È facile, quindi, immaginare perché non si ricordi di me e della mia classe: non aveva voglia di insegnarci, non aveva voglia di interrogarci, non aveva voglia di stare a scuola, a maggior ragione non si sarà scomodata a memorizzare le nostre facce. Sarò stato uno di quei mascalzoncelli che, quindici anni fa, non vedeva lora di sbolognare per andarsene a godersi la pensione in santa pace.
 
Però ci sono rimasto lo stesso male. Non mi era mai capitato di non aver lasciato un’impressione su qualche mio ex insegnante. Perfino il professore di educazione fisica delle medie, quello che mi aveva lasciato lì col pollice fratturato dalla pallonata del mio compagno senza nemmeno degnarsi di controllare, mi ricorda sempre con rispetto e mi manda i saluti tramite la Mater quando la incontra. Sono sicuro che perfino la supplente di musica di quell’anno, che non poteva vedermi, si ricorderà di me se le dico: “Sono quello che aveva costretto a suonare il flauto col pollice fratturato dicendo che mentiva su dolore e gonfiore; oh, e a proposito, quando è tornata la titolare di cattedra ha provato il flauto e si è accorta che stonava per un difetto di fabbrica – non che lei se ne sarebbe mai potuta accorgere, visto che al massimo mimava i movimenti con la matita in aula”. (Sempre per la serie: “Un rancore è per sempre, DeBeers spostati”.)

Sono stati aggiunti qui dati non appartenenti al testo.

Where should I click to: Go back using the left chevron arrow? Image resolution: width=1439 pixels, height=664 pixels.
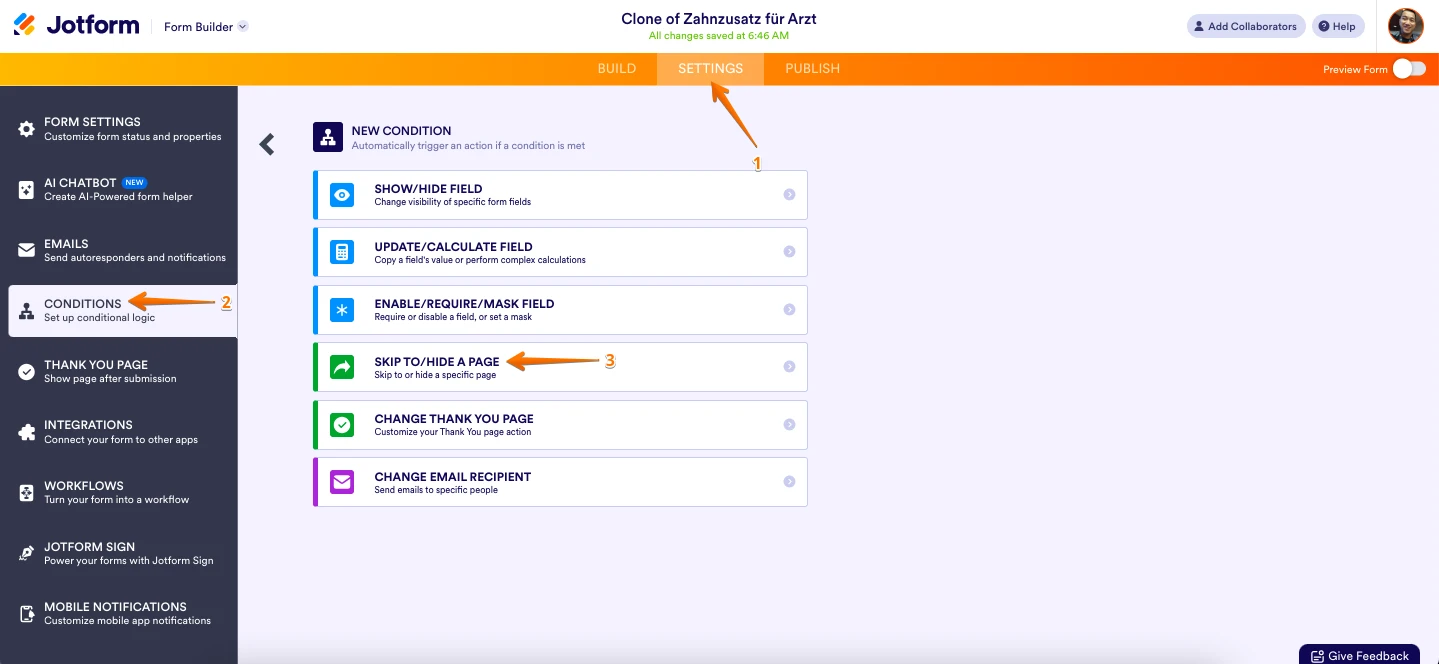tap(267, 145)
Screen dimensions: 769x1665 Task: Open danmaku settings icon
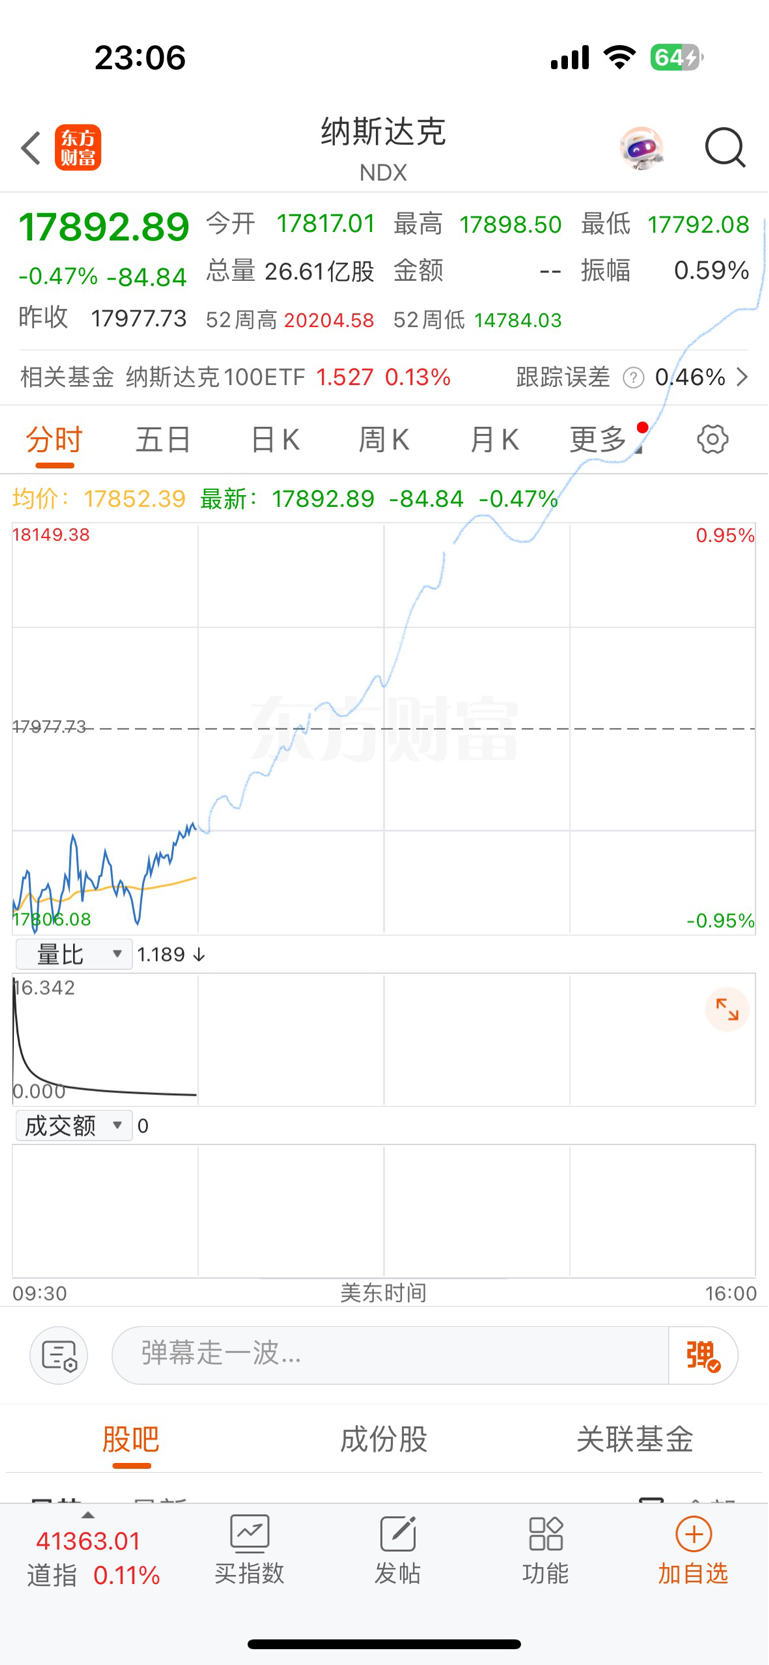pos(59,1356)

Divago. Dicevo: essere un bravo studente che impressiona gli insegnanti è stata una parte fondamentale della mia identità per tanti di quegli anni che esser stato dimenticato da uno di loro, per quanto ci siano motivi validi, mi ha lasciato un brutto sapore in bocca. È come se mi avessero tolto quelle poche glorie che ero riuscito a conquistarmi e nel cui ricordo posso crogiolarmi in mancanza di materiale più recente.
Ed è ironico perché questa in particolare non è un’insegnante di cui ho particolare stima: era uno strumento per tirare su facilmente la media, non ricordo nulla di quel poco che ci ha insegnato, e mi rendevo conto che non meritavo nessuno dei voti che mi metteva. Del resto, se non ricorda nemmeno uno studente con la presunta media del dieci, dubito che, anche impegnandomi davvero, avrei fatto la differenza. Cioè, i voti li metteva a casaccio quindi non le sono rimasti impressi, ma almeno in consiglio di classe le avranno dovuto pur dire: “Ah, ma che bravo questo studente!”.

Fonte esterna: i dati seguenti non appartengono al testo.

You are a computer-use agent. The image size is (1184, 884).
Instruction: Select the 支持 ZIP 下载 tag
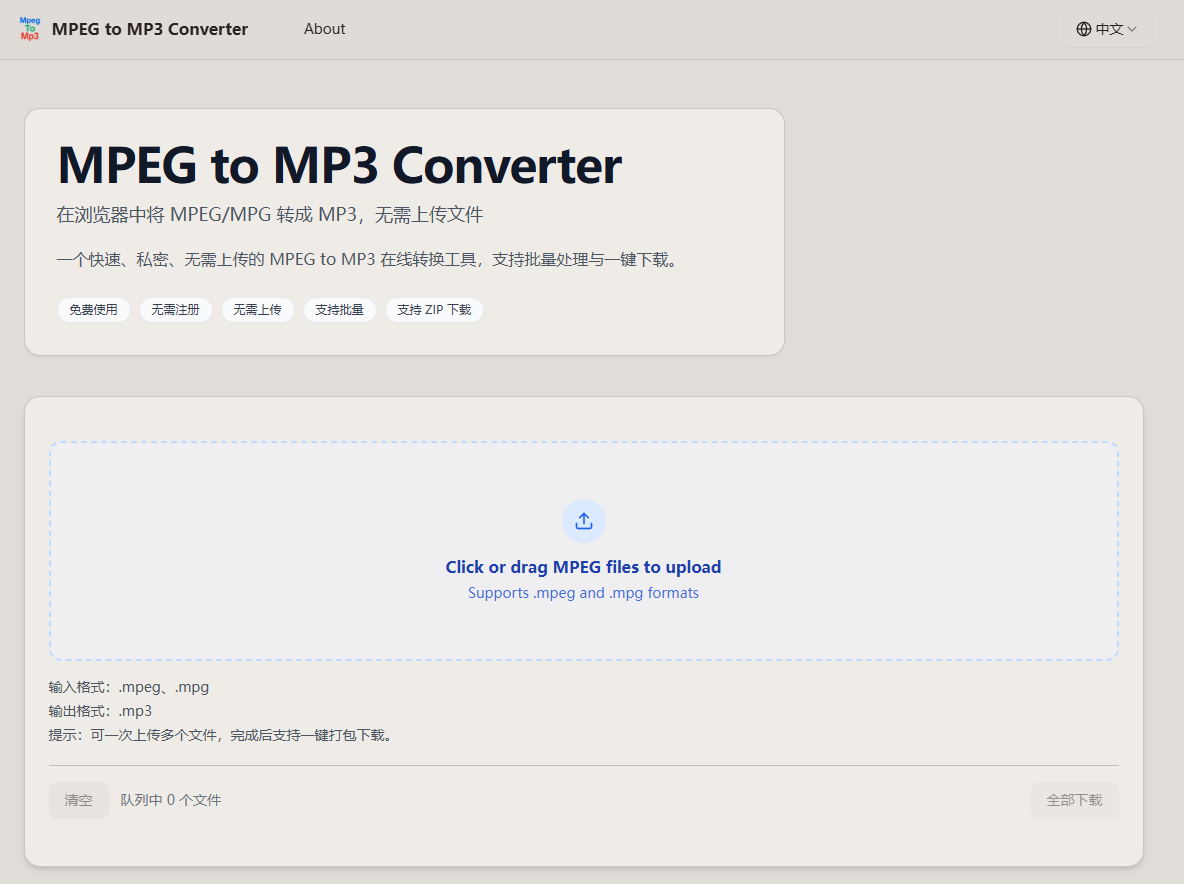[x=434, y=310]
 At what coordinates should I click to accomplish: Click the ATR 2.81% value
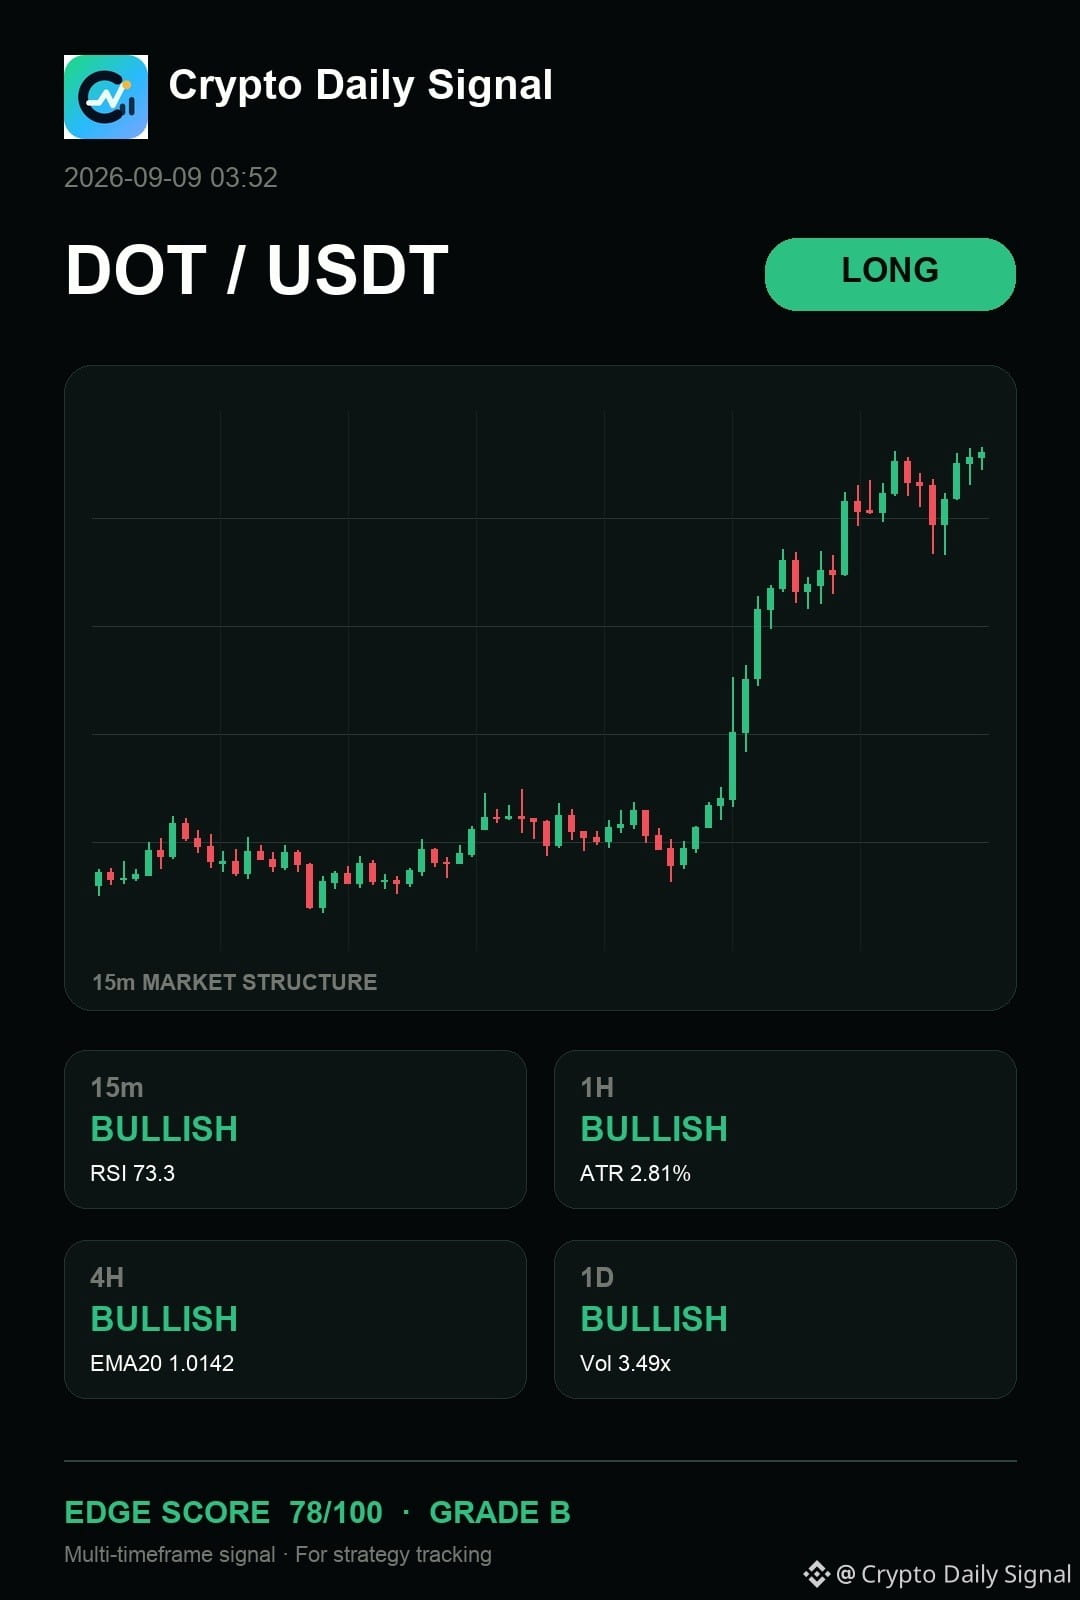635,1173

Che poi, probabilmente mi ferirebbe molto di più se Monica non si ricordasse di me: con lei mi sono davvero impegnato e, per quanto abbia ancora delle lacune vistose (lei si era messa le mani nei capelli quando aveva visto quanto poco la sua collega avesse coperto), ricordo tutto (beh, a parte Hegel, di lui ricordo solo che era un imbecille) e ho ancora grandissima stima di lei.

Quindi? Boh, sono talmente demoralizzato che mi dispiace che una persona che non stimo non si ricordi di me dopo quindici anni perché essere un ex studente brillante è uno dei pochi vanti che posso ancora permettermi. Yay.